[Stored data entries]
=== Section Start ===
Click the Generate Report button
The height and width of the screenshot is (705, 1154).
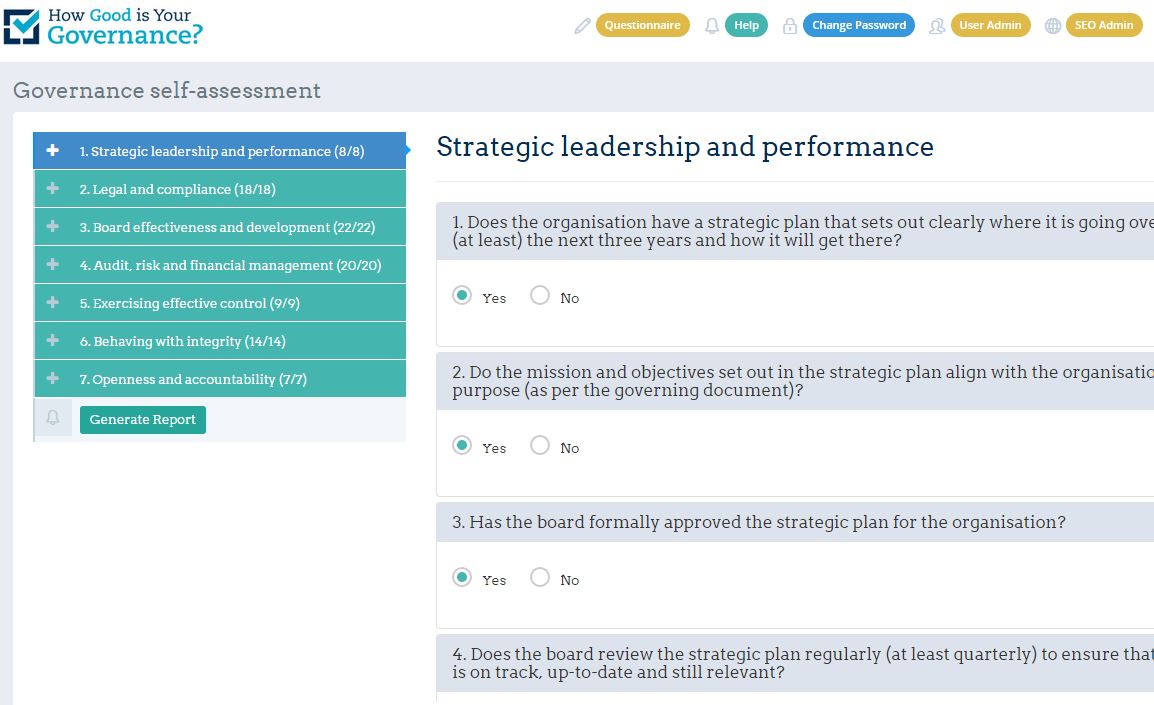(143, 419)
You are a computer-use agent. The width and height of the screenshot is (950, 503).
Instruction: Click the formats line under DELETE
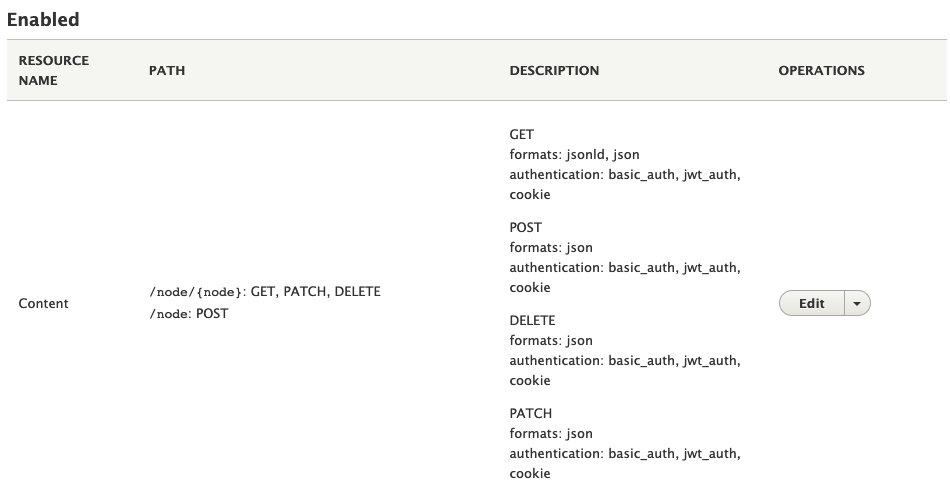(x=551, y=341)
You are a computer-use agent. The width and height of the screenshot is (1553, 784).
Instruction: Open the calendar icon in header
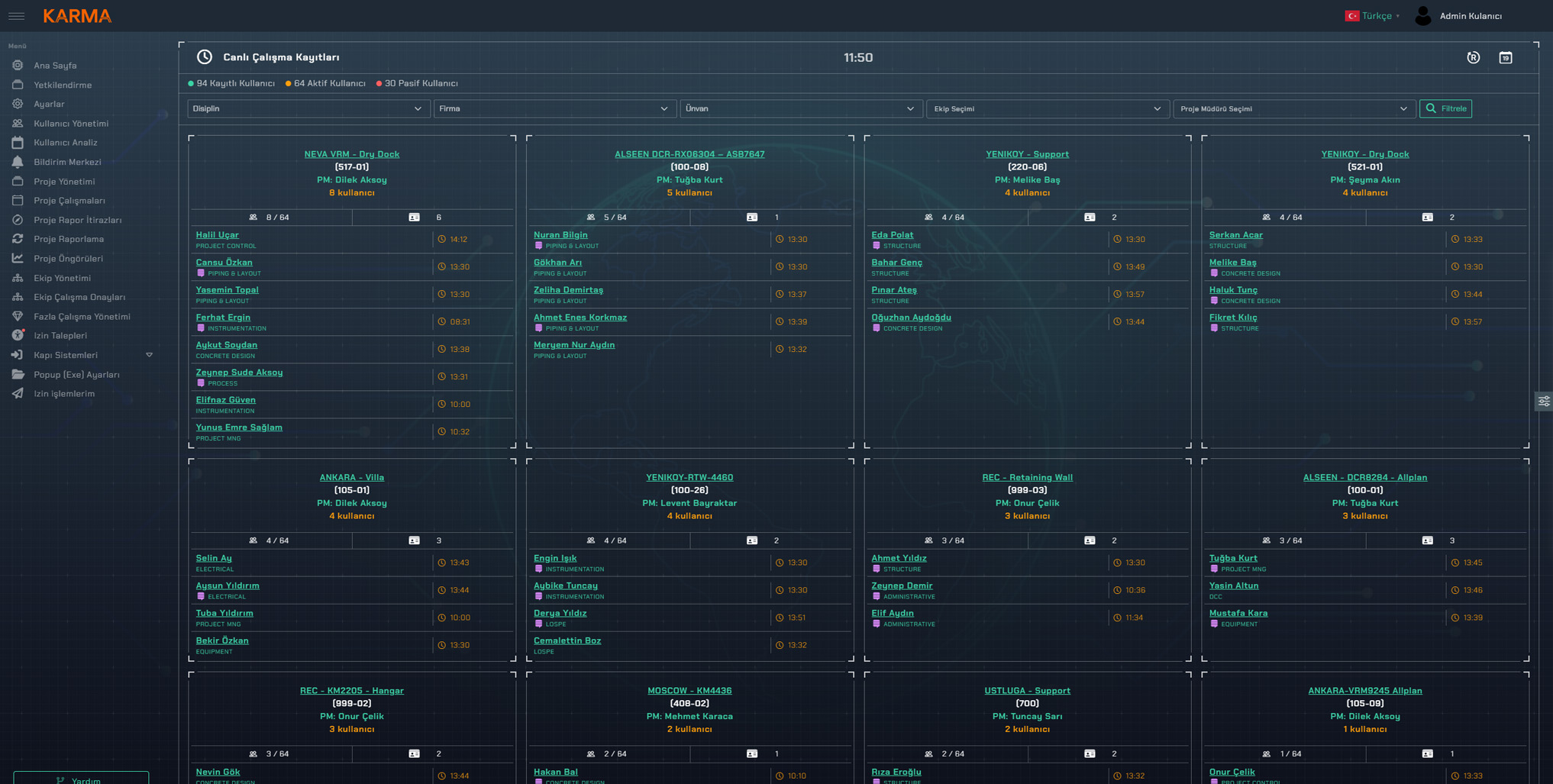point(1505,58)
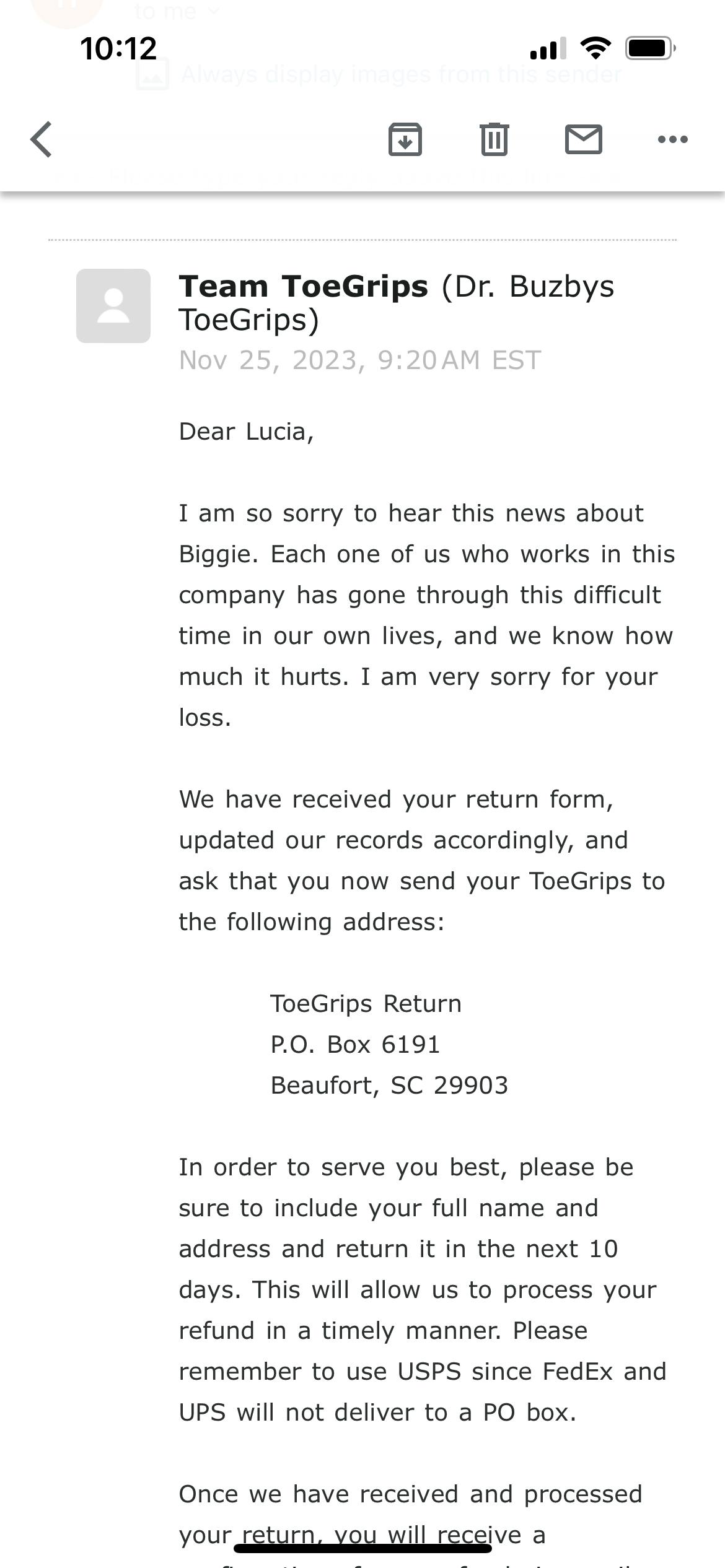Tap the "Dear Lucia," greeting line
The height and width of the screenshot is (1568, 725).
tap(247, 432)
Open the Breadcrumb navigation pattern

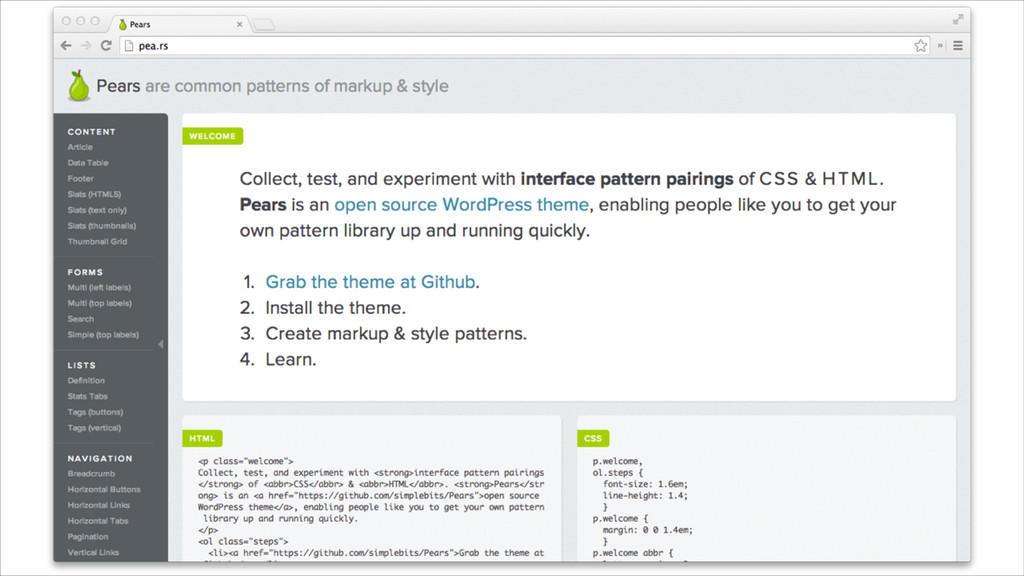coord(91,474)
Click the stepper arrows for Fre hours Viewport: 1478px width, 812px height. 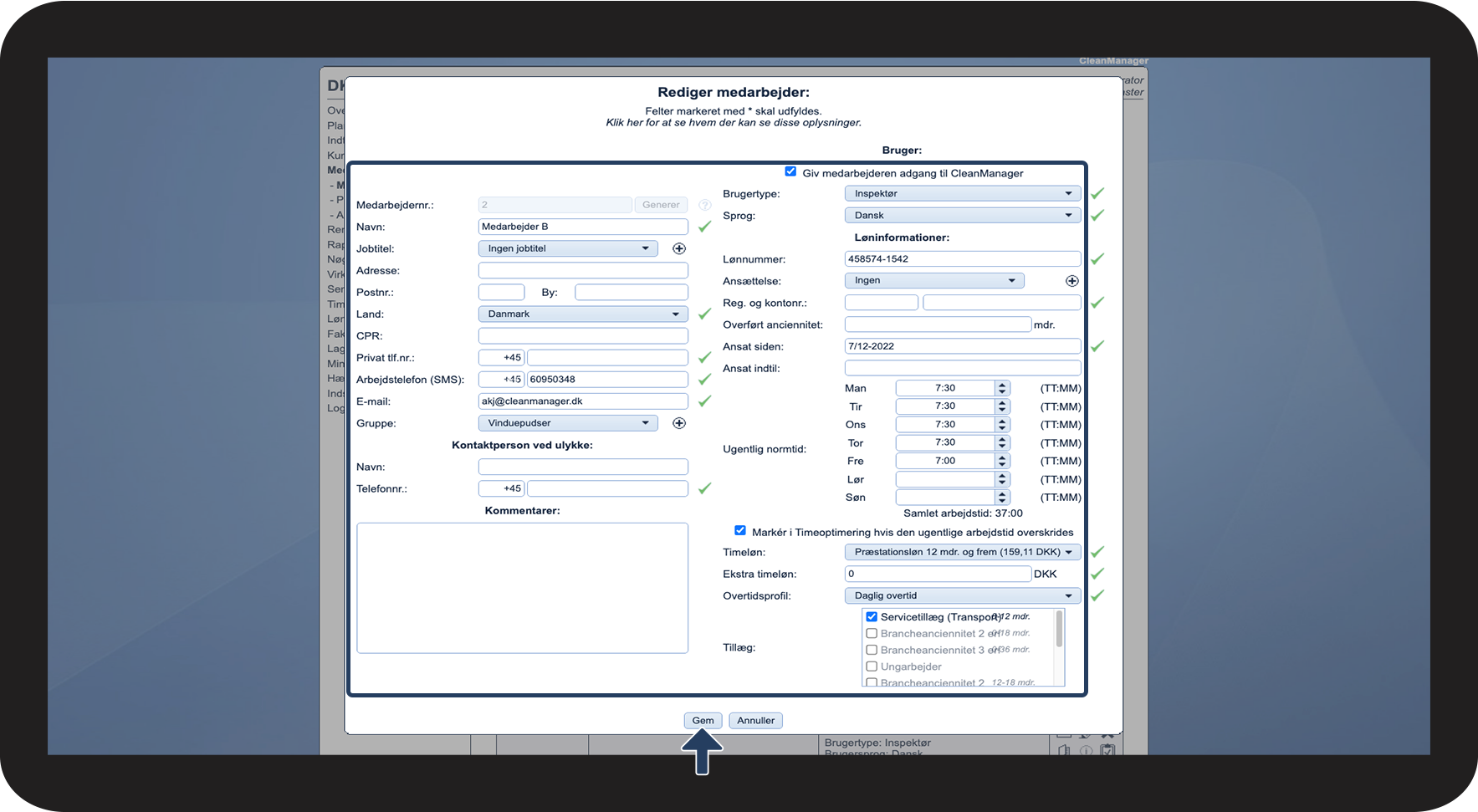tap(1002, 461)
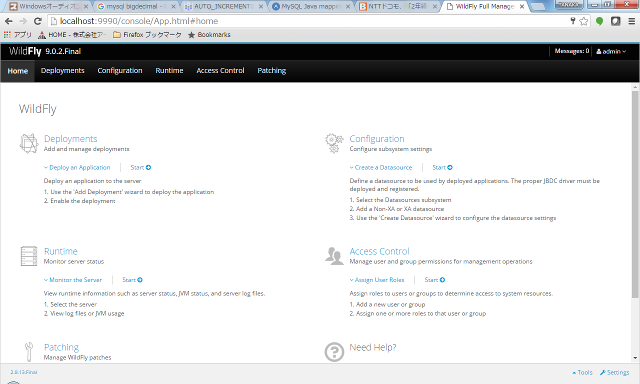The image size is (640, 384).
Task: Click the Need Help question mark icon
Action: [334, 352]
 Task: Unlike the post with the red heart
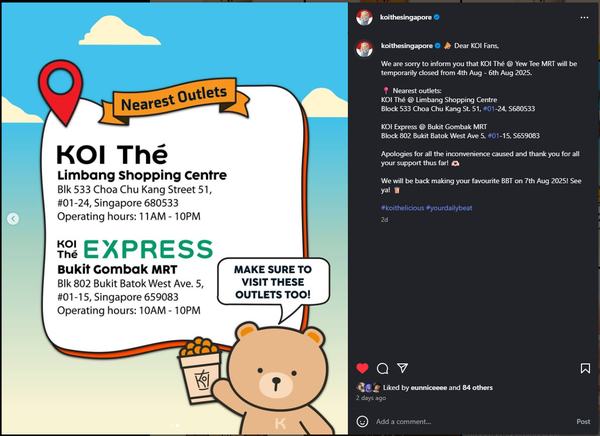point(362,368)
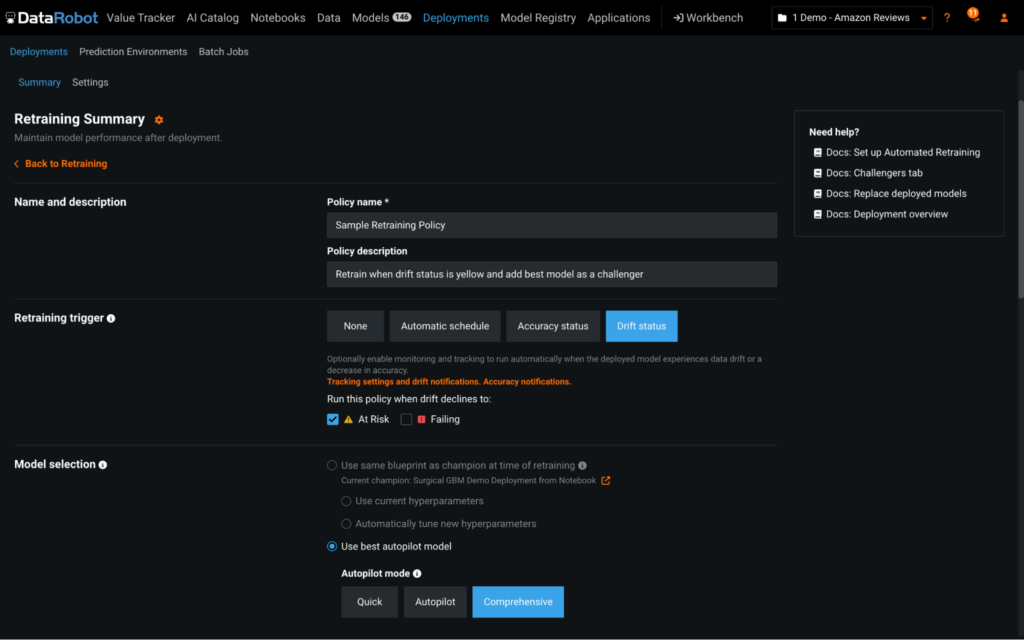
=== Section End ===
● Work to be completed: Considering only lines that contain the word "agent", say how many there are in the data, with no other text.

● Result of this exercise: 2